▶ Work item
Among the lines below, count those that include "Expand", and state the count alone.

Records from a data collection:
=======

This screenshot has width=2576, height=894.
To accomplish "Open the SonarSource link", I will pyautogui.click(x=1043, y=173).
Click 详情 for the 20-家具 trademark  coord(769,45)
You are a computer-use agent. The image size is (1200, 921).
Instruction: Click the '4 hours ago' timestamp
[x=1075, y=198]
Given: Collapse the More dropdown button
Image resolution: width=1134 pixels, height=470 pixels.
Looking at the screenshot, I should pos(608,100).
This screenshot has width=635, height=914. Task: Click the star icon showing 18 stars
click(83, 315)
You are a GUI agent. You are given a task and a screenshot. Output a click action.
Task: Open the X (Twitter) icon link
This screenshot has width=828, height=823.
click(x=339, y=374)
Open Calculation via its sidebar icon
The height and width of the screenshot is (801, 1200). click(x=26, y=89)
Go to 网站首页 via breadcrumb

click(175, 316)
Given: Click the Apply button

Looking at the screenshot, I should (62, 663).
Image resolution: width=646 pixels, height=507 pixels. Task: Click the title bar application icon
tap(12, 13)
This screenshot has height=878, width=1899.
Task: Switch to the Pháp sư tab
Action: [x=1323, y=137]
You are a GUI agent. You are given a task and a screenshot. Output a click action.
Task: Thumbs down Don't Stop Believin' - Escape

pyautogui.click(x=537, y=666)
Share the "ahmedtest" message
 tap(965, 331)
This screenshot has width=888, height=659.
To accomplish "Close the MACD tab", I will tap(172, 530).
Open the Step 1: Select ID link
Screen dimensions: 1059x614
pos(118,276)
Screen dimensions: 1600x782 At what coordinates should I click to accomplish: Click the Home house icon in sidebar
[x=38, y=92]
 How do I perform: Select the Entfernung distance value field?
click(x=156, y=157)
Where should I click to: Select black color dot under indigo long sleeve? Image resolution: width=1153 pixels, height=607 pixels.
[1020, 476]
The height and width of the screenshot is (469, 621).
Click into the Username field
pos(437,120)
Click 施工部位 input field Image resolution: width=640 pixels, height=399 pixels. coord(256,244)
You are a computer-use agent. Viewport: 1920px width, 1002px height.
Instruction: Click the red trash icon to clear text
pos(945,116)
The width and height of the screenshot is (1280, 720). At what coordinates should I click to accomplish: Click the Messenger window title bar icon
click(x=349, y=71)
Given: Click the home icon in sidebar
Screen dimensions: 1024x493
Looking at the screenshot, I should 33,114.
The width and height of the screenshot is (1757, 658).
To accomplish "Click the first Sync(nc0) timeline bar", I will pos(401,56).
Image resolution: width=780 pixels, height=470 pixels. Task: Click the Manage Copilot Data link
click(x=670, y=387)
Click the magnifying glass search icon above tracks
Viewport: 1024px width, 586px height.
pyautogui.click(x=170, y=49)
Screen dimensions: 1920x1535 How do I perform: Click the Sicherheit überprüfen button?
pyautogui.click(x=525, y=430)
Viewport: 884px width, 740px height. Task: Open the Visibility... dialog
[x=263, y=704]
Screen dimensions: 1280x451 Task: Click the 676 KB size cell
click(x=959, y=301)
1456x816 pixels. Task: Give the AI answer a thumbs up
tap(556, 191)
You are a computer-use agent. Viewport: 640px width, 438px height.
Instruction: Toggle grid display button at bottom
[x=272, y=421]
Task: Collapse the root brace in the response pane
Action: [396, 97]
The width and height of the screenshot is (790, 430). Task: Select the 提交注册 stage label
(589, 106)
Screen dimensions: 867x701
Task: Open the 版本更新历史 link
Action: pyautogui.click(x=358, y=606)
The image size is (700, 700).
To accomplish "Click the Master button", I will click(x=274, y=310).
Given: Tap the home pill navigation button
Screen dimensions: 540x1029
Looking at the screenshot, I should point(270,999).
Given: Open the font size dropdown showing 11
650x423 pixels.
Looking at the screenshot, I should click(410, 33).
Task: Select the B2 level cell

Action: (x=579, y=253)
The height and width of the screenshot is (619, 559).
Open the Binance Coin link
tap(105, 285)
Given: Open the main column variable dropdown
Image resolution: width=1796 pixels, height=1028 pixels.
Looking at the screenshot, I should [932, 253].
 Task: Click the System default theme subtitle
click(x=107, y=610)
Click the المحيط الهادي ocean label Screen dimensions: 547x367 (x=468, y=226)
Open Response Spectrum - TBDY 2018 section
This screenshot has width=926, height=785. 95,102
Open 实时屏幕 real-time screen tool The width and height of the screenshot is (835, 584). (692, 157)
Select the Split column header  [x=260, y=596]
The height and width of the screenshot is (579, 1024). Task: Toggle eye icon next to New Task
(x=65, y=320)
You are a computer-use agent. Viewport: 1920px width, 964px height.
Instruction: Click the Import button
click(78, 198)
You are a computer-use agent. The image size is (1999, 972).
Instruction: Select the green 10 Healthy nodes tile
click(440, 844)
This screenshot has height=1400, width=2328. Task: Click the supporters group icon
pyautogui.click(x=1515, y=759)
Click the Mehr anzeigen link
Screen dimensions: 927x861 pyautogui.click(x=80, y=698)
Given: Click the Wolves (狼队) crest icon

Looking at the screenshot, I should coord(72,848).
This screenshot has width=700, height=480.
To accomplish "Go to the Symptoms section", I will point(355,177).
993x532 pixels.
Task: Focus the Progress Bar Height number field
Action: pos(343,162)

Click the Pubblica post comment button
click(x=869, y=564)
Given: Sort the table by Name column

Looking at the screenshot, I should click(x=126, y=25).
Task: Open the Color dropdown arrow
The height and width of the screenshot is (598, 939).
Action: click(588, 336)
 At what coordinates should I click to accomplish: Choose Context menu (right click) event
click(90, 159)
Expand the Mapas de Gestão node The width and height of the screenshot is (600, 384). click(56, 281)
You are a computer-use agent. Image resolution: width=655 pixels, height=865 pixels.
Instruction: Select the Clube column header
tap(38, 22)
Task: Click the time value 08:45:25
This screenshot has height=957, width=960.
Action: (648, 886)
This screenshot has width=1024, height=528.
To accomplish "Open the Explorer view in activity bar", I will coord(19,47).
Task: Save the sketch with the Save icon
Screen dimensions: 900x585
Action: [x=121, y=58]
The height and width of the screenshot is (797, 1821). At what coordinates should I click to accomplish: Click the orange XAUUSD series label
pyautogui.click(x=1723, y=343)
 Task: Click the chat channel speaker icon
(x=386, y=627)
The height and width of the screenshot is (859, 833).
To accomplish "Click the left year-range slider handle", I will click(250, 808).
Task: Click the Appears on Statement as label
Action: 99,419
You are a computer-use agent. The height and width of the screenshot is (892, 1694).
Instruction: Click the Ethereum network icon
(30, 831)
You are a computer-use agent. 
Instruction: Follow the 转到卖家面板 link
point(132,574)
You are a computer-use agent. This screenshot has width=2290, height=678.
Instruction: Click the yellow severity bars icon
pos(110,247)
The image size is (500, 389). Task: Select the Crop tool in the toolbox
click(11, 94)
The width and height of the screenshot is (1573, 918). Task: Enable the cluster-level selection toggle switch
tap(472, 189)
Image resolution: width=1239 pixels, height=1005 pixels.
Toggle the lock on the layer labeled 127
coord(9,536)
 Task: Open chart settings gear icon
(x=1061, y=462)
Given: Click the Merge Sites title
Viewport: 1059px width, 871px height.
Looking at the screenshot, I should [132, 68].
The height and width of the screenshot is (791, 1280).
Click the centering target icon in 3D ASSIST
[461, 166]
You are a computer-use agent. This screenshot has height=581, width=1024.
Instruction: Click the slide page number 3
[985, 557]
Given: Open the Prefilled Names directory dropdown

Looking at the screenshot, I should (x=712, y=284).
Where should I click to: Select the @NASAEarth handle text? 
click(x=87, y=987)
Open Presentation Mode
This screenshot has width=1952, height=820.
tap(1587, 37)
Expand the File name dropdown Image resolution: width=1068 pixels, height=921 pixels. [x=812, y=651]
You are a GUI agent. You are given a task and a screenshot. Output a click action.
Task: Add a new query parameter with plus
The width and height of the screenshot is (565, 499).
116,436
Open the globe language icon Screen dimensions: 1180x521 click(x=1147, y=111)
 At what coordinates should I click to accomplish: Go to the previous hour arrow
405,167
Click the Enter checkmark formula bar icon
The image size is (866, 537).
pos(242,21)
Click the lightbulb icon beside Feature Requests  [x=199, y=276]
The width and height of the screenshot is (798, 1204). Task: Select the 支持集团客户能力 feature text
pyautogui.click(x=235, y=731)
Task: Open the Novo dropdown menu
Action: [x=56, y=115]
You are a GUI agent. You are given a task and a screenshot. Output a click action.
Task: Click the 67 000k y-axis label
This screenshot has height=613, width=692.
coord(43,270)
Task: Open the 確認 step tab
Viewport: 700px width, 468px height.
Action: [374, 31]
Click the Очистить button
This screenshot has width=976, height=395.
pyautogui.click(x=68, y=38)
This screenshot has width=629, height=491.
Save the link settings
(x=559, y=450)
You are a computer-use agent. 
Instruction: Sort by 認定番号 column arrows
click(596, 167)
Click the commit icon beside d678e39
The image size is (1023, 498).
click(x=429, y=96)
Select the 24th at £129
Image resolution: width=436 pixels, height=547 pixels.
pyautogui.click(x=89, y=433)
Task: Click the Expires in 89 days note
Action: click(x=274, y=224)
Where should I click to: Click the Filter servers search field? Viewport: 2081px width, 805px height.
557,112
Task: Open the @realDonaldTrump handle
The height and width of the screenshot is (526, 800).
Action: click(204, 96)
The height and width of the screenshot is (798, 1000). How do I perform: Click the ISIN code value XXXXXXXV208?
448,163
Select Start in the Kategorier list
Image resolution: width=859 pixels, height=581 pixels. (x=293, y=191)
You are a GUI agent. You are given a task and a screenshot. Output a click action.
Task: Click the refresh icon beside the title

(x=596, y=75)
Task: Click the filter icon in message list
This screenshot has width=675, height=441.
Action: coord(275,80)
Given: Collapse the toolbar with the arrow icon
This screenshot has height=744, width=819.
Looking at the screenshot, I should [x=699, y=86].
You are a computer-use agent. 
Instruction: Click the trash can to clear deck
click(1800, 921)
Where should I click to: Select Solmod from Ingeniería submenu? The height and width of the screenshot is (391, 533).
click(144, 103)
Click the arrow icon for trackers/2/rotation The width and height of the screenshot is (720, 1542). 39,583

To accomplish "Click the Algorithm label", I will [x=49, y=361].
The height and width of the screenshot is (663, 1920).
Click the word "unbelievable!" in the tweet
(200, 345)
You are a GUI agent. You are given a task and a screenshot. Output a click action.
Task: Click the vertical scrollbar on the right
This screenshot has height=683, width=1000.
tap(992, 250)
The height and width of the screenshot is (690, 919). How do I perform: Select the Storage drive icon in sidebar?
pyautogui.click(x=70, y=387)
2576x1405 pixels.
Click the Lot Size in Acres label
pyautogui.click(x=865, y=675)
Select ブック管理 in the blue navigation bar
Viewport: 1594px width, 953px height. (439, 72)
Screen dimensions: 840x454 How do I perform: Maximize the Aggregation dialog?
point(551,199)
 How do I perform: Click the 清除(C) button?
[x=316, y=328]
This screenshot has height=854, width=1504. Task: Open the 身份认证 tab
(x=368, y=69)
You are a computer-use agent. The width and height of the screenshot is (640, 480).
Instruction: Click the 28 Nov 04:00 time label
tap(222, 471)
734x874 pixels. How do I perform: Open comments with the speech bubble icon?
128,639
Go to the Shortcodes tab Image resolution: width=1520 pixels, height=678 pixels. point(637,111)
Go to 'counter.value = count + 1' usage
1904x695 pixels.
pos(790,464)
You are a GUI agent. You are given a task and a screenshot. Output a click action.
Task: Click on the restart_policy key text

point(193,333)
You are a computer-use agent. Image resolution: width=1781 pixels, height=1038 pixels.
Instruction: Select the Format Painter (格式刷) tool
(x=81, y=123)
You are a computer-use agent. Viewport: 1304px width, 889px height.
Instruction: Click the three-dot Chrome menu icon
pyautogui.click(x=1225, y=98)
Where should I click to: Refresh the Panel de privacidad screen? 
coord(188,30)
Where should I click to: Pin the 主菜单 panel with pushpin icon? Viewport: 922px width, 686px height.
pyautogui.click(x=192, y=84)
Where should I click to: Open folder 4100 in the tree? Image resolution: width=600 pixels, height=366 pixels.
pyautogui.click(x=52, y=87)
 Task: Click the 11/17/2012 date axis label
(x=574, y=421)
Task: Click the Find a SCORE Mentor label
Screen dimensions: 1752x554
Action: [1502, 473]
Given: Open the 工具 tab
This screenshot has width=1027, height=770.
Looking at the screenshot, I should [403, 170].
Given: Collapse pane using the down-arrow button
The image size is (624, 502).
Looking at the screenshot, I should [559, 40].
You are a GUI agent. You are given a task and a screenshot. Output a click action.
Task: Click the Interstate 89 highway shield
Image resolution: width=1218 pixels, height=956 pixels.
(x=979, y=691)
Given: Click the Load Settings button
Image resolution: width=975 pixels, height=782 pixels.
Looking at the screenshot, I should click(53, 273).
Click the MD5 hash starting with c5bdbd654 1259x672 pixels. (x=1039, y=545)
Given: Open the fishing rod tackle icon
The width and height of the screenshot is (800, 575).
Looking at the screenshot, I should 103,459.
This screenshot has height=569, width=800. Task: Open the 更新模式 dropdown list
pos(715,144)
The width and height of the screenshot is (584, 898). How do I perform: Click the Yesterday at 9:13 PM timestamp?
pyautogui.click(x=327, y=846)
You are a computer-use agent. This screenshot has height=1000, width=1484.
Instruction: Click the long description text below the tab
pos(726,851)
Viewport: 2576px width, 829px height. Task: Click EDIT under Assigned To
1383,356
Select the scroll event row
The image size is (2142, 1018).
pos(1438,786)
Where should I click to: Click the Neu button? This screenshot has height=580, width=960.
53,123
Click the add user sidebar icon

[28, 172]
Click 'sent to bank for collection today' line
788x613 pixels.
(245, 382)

=======

▶ Solution for this exercise
2